Is Preferred Stock a Happy Medium?
Preferred stocks occupy the middle ground between bonds and common stocks. Like bonds, they pay out regular interest or dividend payments; like stocks, they retain the potential for upside capital appreciation. On the capital structure ladder, again, they stand halfway. In any bankruptcy, when all creditors line up for asset priority claims, preferred holders are repaid after bondholders and before stockholders.
So why do individual investors gravitate toward common rather than preferred stock? They tend to shy away from the latter class partly because information about it can be more difficult to obtain and understand. As a result, the benefits of preferred stock are often overlooked. If you are unfamiliar with these hybrid securities, work with financial professionals to see if they are right for you.
Should you prefer preferred stock?
Preferred stock comes in several flavors, which tend to have either long maturities (30-50 years), or in perpetuity with no maturity or fixed end date. If that sounds like a no-brainer, consider whether you would be willing to buy a 100-year bond at the same rate of interest as that of preferred stock. Possibly not.
Here are various types of preferred to distinguish among:
- Cumulative — Owners can receive dividends late in arrears. (Better late than never!)
- Noncumulative — Dividends may be slightly higher to compensate for the lack of protection for unpaid dividends offered by cumulative.
- Participating — Owners may receive more in liquidation.
- Convertible — Holders can exchange their preferred for common stocks at a specified conversion ratio.
- Adjustable rate — Flexible preferred share payouts are tied to benchmarks like Treasury bill yield.
- Callable — Issuers can redeem shares at a preset price, and owners receive a premium for reinvestment risk.
Preferred shares generally fluctuate in a tighter range than do their common stock cousins, driven mainly by interest rates and the credit risk of the issuing company. They carry their own credit ratings too. They are more transparent, however, than bonds, and purchase is straightforward, through exchange-traded funds and mutual funds. If they are trading only a few thousand shares a day, however, low liquidity can lead to wide bid/ask spreads.
The organization’s viewpoint
Now step into an institutional mindset. How would you, as an issuer of preferred stock, see it? It is often valuable to consider your investments from the company’s perspective for an all-around assessment.
First, remember that preferred stock counts as equity on the balance sheet, unlike bonds, which are considered debt. Financial companies in particular issue preferred stock, but so do telecoms, real estate investment trusts, and transportation and utilities businesses. All these might use preferred stock rather than bonds to raise capital, which helps reduce their debt-to-equity ratios. Lenders encourage a lower ratio, which lessens the risk of loan defaults; shareholders approve too, perceiving less likelihood of bankruptcy.
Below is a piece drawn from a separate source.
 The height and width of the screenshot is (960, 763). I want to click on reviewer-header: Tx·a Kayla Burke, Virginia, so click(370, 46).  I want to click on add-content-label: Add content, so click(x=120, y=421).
Companies can also defer preferred dividend payments when cash flow is tight, although bond issuers, by contrast, remain on the hook.
An advantage for issuers of preferred versus common stock is eliminating the danger of a hostile takeover, since preferred stockholders cannot vote. Flexibility is another plus. When interest rates decline, issuers may be able to call the preferred stock and substitute a new issue with a lower rate or replace it with debt or common stock.
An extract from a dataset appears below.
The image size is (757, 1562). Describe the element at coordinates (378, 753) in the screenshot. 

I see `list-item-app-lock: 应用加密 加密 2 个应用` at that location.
To whom do these corporate issuers mainly sell? Other institutions! Because organizations usually buy in large quantities, they are likely to quickly scoop up more shares.
Neither fish nor fowl
Which should you choose? Common stock has more upside, with potential for significant capital gains. On the other hand, preferred securities can provide a stable, predictable, long-term passive stream of income. Preferred dividends are higher than those for common stocks, and holders enjoy dividend priority; in times of stress, common stock dividends must be suspended first.
Proponents of common stock cite voting rights, which preferred holders do not share. But if you are not concerned with directing a company’s future and you might not vote anyhow, that power has little importance.
The decision is an individual one, depending on your cash flow needs and overall portfolio. Talk to your financial adviser about which class of stocks might best suit your portfolio, risk profile and cash flow needs.